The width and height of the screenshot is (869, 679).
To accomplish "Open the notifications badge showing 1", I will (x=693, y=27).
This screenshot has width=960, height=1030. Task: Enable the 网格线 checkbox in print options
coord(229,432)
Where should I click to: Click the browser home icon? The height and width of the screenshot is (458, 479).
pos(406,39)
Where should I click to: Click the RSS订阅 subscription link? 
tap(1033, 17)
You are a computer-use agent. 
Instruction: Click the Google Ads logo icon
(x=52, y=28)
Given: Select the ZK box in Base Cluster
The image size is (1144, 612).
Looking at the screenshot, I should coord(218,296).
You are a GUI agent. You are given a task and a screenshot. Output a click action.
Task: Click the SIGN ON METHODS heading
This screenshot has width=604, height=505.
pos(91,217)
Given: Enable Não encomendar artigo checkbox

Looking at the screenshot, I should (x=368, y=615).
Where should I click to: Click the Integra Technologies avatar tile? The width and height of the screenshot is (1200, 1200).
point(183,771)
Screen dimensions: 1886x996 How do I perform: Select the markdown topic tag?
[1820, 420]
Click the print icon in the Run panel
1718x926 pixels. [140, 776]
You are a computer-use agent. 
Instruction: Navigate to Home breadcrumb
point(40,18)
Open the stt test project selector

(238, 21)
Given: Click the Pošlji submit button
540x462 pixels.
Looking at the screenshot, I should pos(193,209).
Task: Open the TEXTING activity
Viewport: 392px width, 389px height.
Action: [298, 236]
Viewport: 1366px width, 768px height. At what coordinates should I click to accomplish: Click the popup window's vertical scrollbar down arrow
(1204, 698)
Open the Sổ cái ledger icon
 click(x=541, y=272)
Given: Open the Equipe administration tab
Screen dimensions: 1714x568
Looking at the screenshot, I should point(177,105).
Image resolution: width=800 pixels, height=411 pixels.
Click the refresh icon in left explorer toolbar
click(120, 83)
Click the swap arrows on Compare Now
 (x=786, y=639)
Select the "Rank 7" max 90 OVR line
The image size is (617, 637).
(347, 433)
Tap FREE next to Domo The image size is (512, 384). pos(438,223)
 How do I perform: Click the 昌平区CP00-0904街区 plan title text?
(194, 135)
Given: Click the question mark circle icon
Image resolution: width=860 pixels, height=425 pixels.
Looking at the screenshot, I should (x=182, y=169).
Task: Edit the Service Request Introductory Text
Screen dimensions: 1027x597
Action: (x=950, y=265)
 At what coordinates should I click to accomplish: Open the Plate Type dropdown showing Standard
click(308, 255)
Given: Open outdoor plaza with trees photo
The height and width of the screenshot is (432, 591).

= = = = =

* What is being asked *
Repeat all of the data exactly.

* Reply to the task *
The width and height of the screenshot is (869, 679).
To accomplish "Open the notifications badge showing 1", I will (x=693, y=27).
This screenshot has width=960, height=1030. Task: Enable the 网格线 checkbox in print options
coord(229,432)
Where should I click to: Click the browser home icon? The height and width of the screenshot is (458, 479).
pos(406,39)
Where should I click to: Click the RSS订阅 subscription link? 
tap(1033, 17)
You are a computer-use agent. 
Instruction: Click the Google Ads logo icon
(x=52, y=28)
Given: Select the ZK box in Base Cluster
The image size is (1144, 612).
Looking at the screenshot, I should coord(218,296).
You are a GUI agent. You are given a task and a screenshot. Output a click action.
Task: Click the SIGN ON METHODS heading
This screenshot has width=604, height=505.
pos(91,217)
Given: Enable Não encomendar artigo checkbox

Looking at the screenshot, I should (x=368, y=615).
Where should I click to: Click the Integra Technologies avatar tile? The width and height of the screenshot is (1200, 1200).
point(183,771)
Screen dimensions: 1886x996 How do I perform: Select the markdown topic tag?
[1820, 420]
Click the print icon in the Run panel
1718x926 pixels. [140, 776]
You are a computer-use agent. 
Instruction: Navigate to Home breadcrumb
point(40,18)
Open the stt test project selector

(238, 21)
Given: Click the Pošlji submit button
540x462 pixels.
Looking at the screenshot, I should pos(193,209).
Task: Open the TEXTING activity
Viewport: 392px width, 389px height.
Action: [298, 236]
Viewport: 1366px width, 768px height. At what coordinates should I click to accomplish: Click the popup window's vertical scrollbar down arrow
(1204, 698)
Open the Sổ cái ledger icon
 click(x=541, y=272)
Given: Open the Equipe administration tab
Screen dimensions: 1714x568
Looking at the screenshot, I should point(177,105).
Image resolution: width=800 pixels, height=411 pixels.
Click the refresh icon in left explorer toolbar
click(120, 83)
Click the swap arrows on Compare Now
 (x=786, y=639)
Select the "Rank 7" max 90 OVR line
The image size is (617, 637).
(347, 433)
Tap FREE next to Domo The image size is (512, 384). pos(438,223)
 How do I perform: Click the 昌平区CP00-0904街区 plan title text?
(194, 135)
Given: Click the question mark circle icon
Image resolution: width=860 pixels, height=425 pixels.
Looking at the screenshot, I should (x=182, y=169).
Task: Edit the Service Request Introductory Text
Screen dimensions: 1027x597
Action: (x=950, y=265)
 At what coordinates should I click to accomplish: Open the Plate Type dropdown showing Standard
click(308, 255)
Given: Open outdoor plaza with trees photo
The height and width of the screenshot is (432, 591).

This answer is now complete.